— Start of SUPPLIED DATA —
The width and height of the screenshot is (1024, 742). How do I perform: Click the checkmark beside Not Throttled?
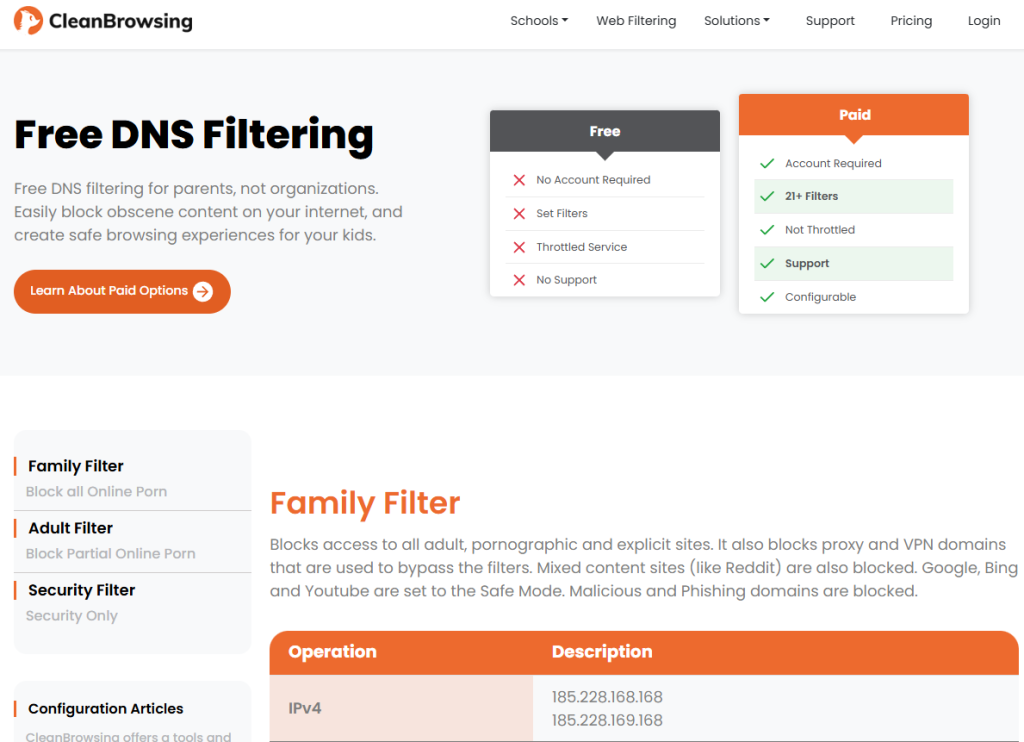point(767,229)
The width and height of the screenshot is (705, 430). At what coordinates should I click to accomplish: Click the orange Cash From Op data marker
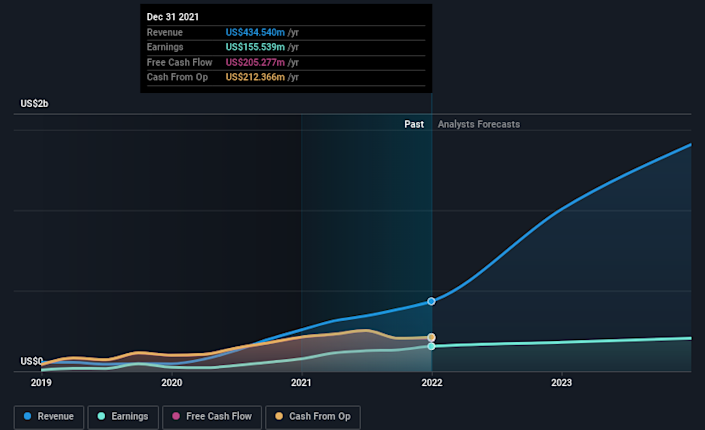(x=432, y=338)
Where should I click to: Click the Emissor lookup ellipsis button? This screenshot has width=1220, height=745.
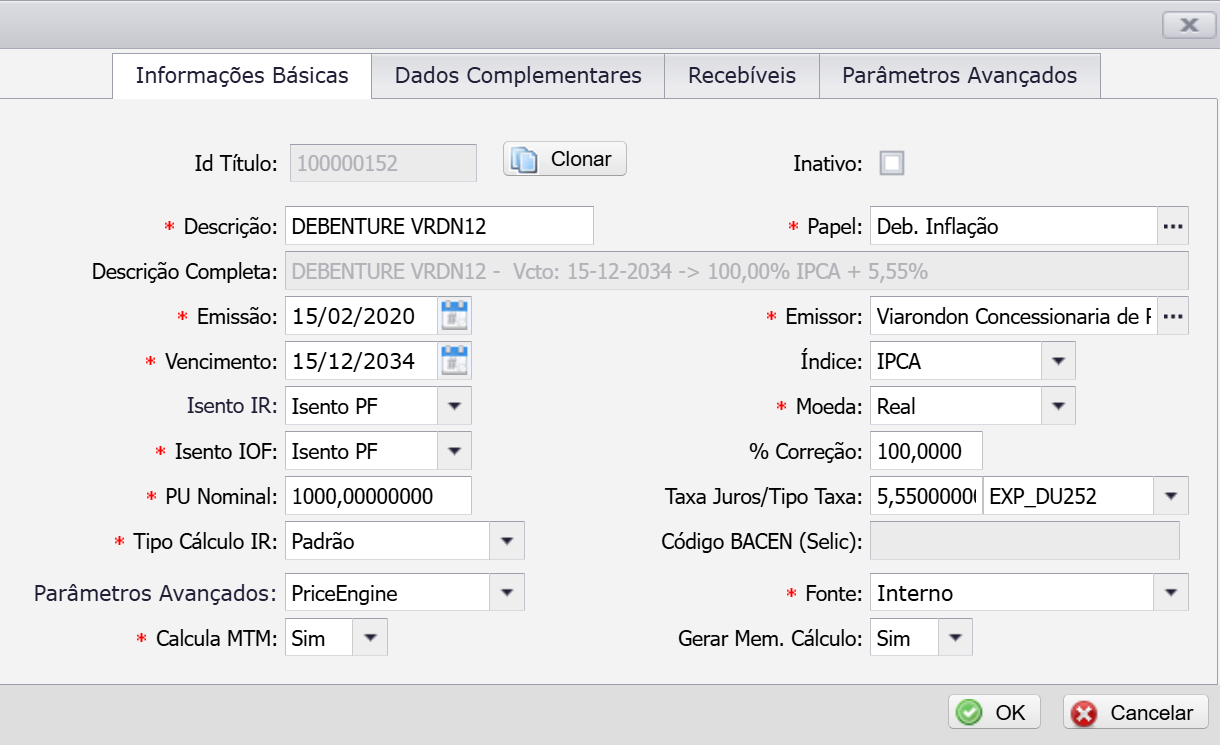click(1173, 317)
— End of SUPPLIED DATA —
• **OBJECTIVE**
In the stretch from the line containing "The width and height of the screenshot is (705, 430)." through the end of the listing, swap "orange" for "green" and leave everything else unchanged. Give only those lines, without the pictures.

• **SOLUTION BELOW**
The width and height of the screenshot is (705, 430). At what coordinates should I click to accomplish: Click the green Cash From Op data marker
(x=432, y=338)
Where should I click to: Click the Emissor lookup ellipsis button? This screenshot has width=1220, height=745.
click(1173, 317)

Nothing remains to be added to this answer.